=== Input ===
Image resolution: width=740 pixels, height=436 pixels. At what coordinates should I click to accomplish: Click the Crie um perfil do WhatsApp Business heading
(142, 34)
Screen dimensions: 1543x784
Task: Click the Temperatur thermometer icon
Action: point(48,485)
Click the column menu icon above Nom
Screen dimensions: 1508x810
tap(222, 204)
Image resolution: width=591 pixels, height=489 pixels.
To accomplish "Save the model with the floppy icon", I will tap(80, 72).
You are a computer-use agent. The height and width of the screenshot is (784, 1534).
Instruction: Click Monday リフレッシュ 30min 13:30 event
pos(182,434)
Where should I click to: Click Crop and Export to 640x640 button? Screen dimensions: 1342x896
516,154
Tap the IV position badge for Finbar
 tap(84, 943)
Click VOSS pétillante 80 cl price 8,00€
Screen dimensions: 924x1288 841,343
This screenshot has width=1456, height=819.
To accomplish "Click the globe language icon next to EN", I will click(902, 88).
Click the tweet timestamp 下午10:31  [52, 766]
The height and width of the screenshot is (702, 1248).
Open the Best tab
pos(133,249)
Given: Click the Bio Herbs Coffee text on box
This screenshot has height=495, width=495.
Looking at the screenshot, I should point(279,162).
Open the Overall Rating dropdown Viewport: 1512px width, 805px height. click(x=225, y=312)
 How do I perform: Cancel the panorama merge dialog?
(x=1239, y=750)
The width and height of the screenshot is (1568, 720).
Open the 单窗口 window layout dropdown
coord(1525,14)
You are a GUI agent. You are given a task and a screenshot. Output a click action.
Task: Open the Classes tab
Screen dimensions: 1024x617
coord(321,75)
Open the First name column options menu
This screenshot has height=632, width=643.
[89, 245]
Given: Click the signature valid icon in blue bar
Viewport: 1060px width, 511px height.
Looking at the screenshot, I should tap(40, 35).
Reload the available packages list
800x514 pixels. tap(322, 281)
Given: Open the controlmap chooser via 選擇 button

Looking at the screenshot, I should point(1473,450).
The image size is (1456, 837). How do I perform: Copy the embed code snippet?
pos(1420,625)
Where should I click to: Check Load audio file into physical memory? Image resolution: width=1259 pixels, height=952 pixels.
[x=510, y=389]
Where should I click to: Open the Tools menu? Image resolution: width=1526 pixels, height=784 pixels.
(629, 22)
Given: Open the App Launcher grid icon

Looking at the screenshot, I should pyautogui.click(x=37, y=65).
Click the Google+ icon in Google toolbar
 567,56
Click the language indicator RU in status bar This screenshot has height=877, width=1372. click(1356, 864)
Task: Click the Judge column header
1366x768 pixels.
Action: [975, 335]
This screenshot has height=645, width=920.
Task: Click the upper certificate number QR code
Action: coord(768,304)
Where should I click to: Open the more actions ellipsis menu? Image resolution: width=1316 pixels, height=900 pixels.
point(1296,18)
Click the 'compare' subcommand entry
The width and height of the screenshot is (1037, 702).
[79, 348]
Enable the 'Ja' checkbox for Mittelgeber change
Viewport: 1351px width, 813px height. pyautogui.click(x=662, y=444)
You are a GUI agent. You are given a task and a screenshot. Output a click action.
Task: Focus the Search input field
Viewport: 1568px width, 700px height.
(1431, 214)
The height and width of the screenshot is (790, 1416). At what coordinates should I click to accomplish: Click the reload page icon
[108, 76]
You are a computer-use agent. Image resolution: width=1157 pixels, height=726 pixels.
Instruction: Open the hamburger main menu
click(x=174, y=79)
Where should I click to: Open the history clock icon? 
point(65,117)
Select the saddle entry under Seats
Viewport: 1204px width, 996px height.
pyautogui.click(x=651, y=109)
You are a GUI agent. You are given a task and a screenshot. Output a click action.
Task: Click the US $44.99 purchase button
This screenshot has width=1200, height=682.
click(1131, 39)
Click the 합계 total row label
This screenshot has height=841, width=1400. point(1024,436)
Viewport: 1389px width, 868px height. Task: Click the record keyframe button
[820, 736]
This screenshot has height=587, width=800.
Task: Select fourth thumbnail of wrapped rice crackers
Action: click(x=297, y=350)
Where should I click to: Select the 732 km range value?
===
*Instructions to follow*
Can you repeat all of these lines with "hamburger" changed to "three-line" and everything else left the same?

*Full answer*
Image resolution: width=740 pixels, height=436 pixels. At what coordinates should I click to accomplish: Click the Crie um perfil do WhatsApp Business heading
(142, 34)
Screen dimensions: 1543x784
Task: Click the Temperatur thermometer icon
Action: point(48,485)
Click the column menu icon above Nom
Screen dimensions: 1508x810
tap(222, 204)
Image resolution: width=591 pixels, height=489 pixels.
To accomplish "Save the model with the floppy icon", I will tap(80, 72).
You are a computer-use agent. The height and width of the screenshot is (784, 1534).
Instruction: Click Monday リフレッシュ 30min 13:30 event
pos(182,434)
Where should I click to: Click Crop and Export to 640x640 button? Screen dimensions: 1342x896
516,154
Tap the IV position badge for Finbar
 tap(84, 943)
Click VOSS pétillante 80 cl price 8,00€
Screen dimensions: 924x1288 841,343
This screenshot has width=1456, height=819.
To accomplish "Click the globe language icon next to EN", I will click(902, 88).
Click the tweet timestamp 下午10:31  [52, 766]
The height and width of the screenshot is (702, 1248).
Open the Best tab
pos(133,249)
Given: Click the Bio Herbs Coffee text on box
This screenshot has height=495, width=495.
Looking at the screenshot, I should point(279,162).
Open the Overall Rating dropdown Viewport: 1512px width, 805px height. click(x=225, y=312)
 How do I perform: Cancel the panorama merge dialog?
(x=1239, y=750)
The width and height of the screenshot is (1568, 720).
Open the 单窗口 window layout dropdown
coord(1525,14)
You are a GUI agent. You are given a task and a screenshot. Output a click action.
Task: Open the Classes tab
Screen dimensions: 1024x617
coord(321,75)
Open the First name column options menu
This screenshot has height=632, width=643.
[89, 245]
Given: Click the signature valid icon in blue bar
Viewport: 1060px width, 511px height.
Looking at the screenshot, I should tap(40, 35).
Reload the available packages list
800x514 pixels. tap(322, 281)
Given: Open the controlmap chooser via 選擇 button

Looking at the screenshot, I should point(1473,450).
The image size is (1456, 837). How do I perform: Copy the embed code snippet?
pos(1420,625)
Where should I click to: Check Load audio file into physical memory? Image resolution: width=1259 pixels, height=952 pixels.
[x=510, y=389]
Where should I click to: Open the Tools menu? Image resolution: width=1526 pixels, height=784 pixels.
(629, 22)
Given: Open the App Launcher grid icon

Looking at the screenshot, I should pyautogui.click(x=37, y=65).
Click the Google+ icon in Google toolbar
 567,56
Click the language indicator RU in status bar This screenshot has height=877, width=1372. click(1356, 864)
Task: Click the Judge column header
1366x768 pixels.
Action: [975, 335]
This screenshot has height=645, width=920.
Task: Click the upper certificate number QR code
Action: coord(768,304)
Where should I click to: Open the more actions ellipsis menu? Image resolution: width=1316 pixels, height=900 pixels.
point(1296,18)
Click the 'compare' subcommand entry
The width and height of the screenshot is (1037, 702).
[79, 348]
Enable the 'Ja' checkbox for Mittelgeber change
Viewport: 1351px width, 813px height. pyautogui.click(x=662, y=444)
You are a GUI agent. You are given a task and a screenshot. Output a click action.
Task: Focus the Search input field
Viewport: 1568px width, 700px height.
(1431, 214)
The height and width of the screenshot is (790, 1416). At what coordinates should I click to accomplish: Click the reload page icon
[108, 76]
You are a computer-use agent. Image resolution: width=1157 pixels, height=726 pixels.
Instruction: Open the three-line main menu
click(x=174, y=79)
Where should I click to: Open the history clock icon? 
point(65,117)
Select the saddle entry under Seats
Viewport: 1204px width, 996px height.
pyautogui.click(x=651, y=109)
You are a GUI agent. You are given a task and a screenshot. Output a click action.
Task: Click the US $44.99 purchase button
This screenshot has width=1200, height=682.
click(1131, 39)
Click the 합계 total row label
This screenshot has height=841, width=1400. point(1024,436)
Viewport: 1389px width, 868px height. Task: Click the record keyframe button
[820, 736]
This screenshot has height=587, width=800.
Task: Select fourth thumbnail of wrapped rice crackers
Action: click(x=297, y=350)
Where should I click to: Select the 732 km range value?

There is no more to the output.